▶ **Information supplied**:
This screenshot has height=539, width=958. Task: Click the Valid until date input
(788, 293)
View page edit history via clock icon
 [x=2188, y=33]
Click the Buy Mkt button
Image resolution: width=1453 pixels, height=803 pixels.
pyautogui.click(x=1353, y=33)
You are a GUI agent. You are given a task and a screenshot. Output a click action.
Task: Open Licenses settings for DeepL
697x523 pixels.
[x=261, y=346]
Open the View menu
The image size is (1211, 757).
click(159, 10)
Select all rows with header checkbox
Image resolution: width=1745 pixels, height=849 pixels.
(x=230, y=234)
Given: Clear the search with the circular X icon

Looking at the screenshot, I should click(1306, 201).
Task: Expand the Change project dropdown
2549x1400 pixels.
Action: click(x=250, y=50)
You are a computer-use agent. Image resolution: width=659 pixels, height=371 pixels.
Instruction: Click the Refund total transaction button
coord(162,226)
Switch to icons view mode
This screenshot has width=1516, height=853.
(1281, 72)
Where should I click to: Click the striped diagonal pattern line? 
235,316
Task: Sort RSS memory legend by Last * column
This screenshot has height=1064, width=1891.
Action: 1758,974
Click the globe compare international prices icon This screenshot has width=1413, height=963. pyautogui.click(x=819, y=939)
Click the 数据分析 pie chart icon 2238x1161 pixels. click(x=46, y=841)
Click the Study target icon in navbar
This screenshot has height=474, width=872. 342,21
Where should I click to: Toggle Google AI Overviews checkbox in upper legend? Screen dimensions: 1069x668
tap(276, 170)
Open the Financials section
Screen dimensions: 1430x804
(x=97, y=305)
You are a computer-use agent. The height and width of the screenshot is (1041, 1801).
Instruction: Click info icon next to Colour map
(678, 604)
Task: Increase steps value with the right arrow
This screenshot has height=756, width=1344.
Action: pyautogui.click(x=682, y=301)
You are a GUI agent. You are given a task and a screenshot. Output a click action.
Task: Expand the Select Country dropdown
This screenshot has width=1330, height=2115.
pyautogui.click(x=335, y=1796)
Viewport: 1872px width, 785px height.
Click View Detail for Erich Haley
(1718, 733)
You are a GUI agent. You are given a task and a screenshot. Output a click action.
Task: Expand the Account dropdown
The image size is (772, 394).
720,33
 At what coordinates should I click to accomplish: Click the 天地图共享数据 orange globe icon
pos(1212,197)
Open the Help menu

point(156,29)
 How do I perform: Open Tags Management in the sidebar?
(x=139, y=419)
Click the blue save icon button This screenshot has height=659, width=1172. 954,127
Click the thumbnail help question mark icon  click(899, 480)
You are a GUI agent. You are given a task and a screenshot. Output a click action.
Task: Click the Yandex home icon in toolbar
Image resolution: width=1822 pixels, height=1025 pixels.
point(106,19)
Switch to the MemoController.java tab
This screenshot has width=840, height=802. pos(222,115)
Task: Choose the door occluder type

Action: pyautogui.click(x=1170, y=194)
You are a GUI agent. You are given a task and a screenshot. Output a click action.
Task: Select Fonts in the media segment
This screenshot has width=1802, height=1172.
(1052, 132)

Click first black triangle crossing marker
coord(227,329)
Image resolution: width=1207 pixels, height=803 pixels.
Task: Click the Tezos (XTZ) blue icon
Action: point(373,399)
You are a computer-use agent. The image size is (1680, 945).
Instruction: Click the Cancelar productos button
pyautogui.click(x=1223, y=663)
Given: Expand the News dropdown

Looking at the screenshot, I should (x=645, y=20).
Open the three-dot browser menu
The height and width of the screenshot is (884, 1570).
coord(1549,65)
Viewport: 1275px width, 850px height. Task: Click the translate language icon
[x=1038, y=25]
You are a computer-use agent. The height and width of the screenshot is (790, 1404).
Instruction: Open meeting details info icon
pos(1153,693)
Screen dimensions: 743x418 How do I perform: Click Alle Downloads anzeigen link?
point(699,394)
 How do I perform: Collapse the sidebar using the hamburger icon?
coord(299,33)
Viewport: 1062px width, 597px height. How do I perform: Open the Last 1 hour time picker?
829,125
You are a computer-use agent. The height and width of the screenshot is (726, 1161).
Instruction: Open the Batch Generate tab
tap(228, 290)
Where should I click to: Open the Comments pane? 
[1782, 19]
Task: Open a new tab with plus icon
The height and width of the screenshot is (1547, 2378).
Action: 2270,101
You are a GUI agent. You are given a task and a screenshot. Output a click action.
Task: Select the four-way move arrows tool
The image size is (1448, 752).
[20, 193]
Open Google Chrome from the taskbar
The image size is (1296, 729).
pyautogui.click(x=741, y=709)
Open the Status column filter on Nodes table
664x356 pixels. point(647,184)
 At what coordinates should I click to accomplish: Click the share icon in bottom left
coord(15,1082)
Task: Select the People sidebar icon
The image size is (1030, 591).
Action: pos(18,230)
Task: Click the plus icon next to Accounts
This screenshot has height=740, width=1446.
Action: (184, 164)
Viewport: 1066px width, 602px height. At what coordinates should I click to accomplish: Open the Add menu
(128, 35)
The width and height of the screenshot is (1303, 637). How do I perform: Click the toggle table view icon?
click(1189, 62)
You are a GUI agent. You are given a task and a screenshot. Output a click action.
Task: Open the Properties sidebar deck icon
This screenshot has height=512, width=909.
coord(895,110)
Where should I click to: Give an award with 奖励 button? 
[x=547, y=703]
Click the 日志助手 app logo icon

▶ **Work request**:
Give back all of the records exactly as they were provided above.

▶ **Output for this task**:
This screenshot has height=539, width=958. Task: Click the Valid until date input
(788, 293)
View page edit history via clock icon
 [x=2188, y=33]
Click the Buy Mkt button
Image resolution: width=1453 pixels, height=803 pixels.
pyautogui.click(x=1353, y=33)
You are a GUI agent. You are given a task and a screenshot. Output a click action.
Task: Open Licenses settings for DeepL
697x523 pixels.
[x=261, y=346]
Open the View menu
The image size is (1211, 757).
click(159, 10)
Select all rows with header checkbox
Image resolution: width=1745 pixels, height=849 pixels.
(x=230, y=234)
Given: Clear the search with the circular X icon

Looking at the screenshot, I should click(1306, 201).
Task: Expand the Change project dropdown
2549x1400 pixels.
Action: click(x=250, y=50)
You are a computer-use agent. Image resolution: width=659 pixels, height=371 pixels.
Instruction: Click the Refund total transaction button
coord(162,226)
Switch to icons view mode
This screenshot has width=1516, height=853.
(1281, 72)
Where should I click to: Click the striped diagonal pattern line? 
235,316
Task: Sort RSS memory legend by Last * column
This screenshot has height=1064, width=1891.
Action: 1758,974
Click the globe compare international prices icon This screenshot has width=1413, height=963. pyautogui.click(x=819, y=939)
Click the 数据分析 pie chart icon 2238x1161 pixels. click(x=46, y=841)
Click the Study target icon in navbar
This screenshot has height=474, width=872. 342,21
Where should I click to: Toggle Google AI Overviews checkbox in upper legend? Screen dimensions: 1069x668
tap(276, 170)
Open the Financials section
Screen dimensions: 1430x804
(x=97, y=305)
You are a computer-use agent. The height and width of the screenshot is (1041, 1801).
Instruction: Click info icon next to Colour map
(678, 604)
Task: Increase steps value with the right arrow
This screenshot has height=756, width=1344.
Action: pyautogui.click(x=682, y=301)
You are a GUI agent. You are given a task and a screenshot. Output a click action.
Task: Expand the Select Country dropdown
This screenshot has width=1330, height=2115.
pyautogui.click(x=335, y=1796)
Viewport: 1872px width, 785px height.
Click View Detail for Erich Haley
(1718, 733)
You are a GUI agent. You are given a task and a screenshot. Output a click action.
Task: Expand the Account dropdown
The image size is (772, 394).
720,33
 At what coordinates should I click to accomplish: Click the 天地图共享数据 orange globe icon
pos(1212,197)
Open the Help menu

point(156,29)
 How do I perform: Open Tags Management in the sidebar?
(x=139, y=419)
Click the blue save icon button This screenshot has height=659, width=1172. 954,127
Click the thumbnail help question mark icon  click(899, 480)
You are a GUI agent. You are given a task and a screenshot. Output a click action.
Task: Click the Yandex home icon in toolbar
Image resolution: width=1822 pixels, height=1025 pixels.
point(106,19)
Switch to the MemoController.java tab
This screenshot has width=840, height=802. pos(222,115)
Task: Choose the door occluder type

Action: pyautogui.click(x=1170, y=194)
You are a GUI agent. You are given a task and a screenshot. Output a click action.
Task: Select Fonts in the media segment
This screenshot has width=1802, height=1172.
(1052, 132)

Click first black triangle crossing marker
coord(227,329)
Image resolution: width=1207 pixels, height=803 pixels.
Task: Click the Tezos (XTZ) blue icon
Action: point(373,399)
You are a computer-use agent. The image size is (1680, 945).
Instruction: Click the Cancelar productos button
pyautogui.click(x=1223, y=663)
Given: Expand the News dropdown

Looking at the screenshot, I should (x=645, y=20).
Open the three-dot browser menu
The height and width of the screenshot is (884, 1570).
coord(1549,65)
Viewport: 1275px width, 850px height. Task: Click the translate language icon
[x=1038, y=25]
You are a computer-use agent. The height and width of the screenshot is (790, 1404).
Instruction: Open meeting details info icon
pos(1153,693)
Screen dimensions: 743x418 How do I perform: Click Alle Downloads anzeigen link?
point(699,394)
 How do I perform: Collapse the sidebar using the hamburger icon?
coord(299,33)
Viewport: 1062px width, 597px height. How do I perform: Open the Last 1 hour time picker?
829,125
You are a computer-use agent. The height and width of the screenshot is (726, 1161).
Instruction: Open the Batch Generate tab
tap(228, 290)
Where should I click to: Open the Comments pane? 
[1782, 19]
Task: Open a new tab with plus icon
The height and width of the screenshot is (1547, 2378).
Action: 2270,101
You are a GUI agent. You are given a task and a screenshot. Output a click action.
Task: Select the four-way move arrows tool
The image size is (1448, 752).
[20, 193]
Open Google Chrome from the taskbar
The image size is (1296, 729).
pyautogui.click(x=741, y=709)
Open the Status column filter on Nodes table
664x356 pixels. point(647,184)
 At what coordinates should I click to accomplish: Click the share icon in bottom left
coord(15,1082)
Task: Select the People sidebar icon
The image size is (1030, 591).
Action: pos(18,230)
Task: Click the plus icon next to Accounts
This screenshot has height=740, width=1446.
Action: (184, 164)
Viewport: 1066px width, 602px height. At what coordinates should I click to accomplish: Open the Add menu
(128, 35)
The width and height of the screenshot is (1303, 637). How do I perform: Click the toggle table view icon?
click(1189, 62)
You are a GUI agent. You are given a task and a screenshot. Output a click action.
Task: Open the Properties sidebar deck icon
This screenshot has height=512, width=909.
coord(895,110)
Where should I click to: Give an award with 奖励 button? 
[x=547, y=703]
Click the 日志助手 app logo icon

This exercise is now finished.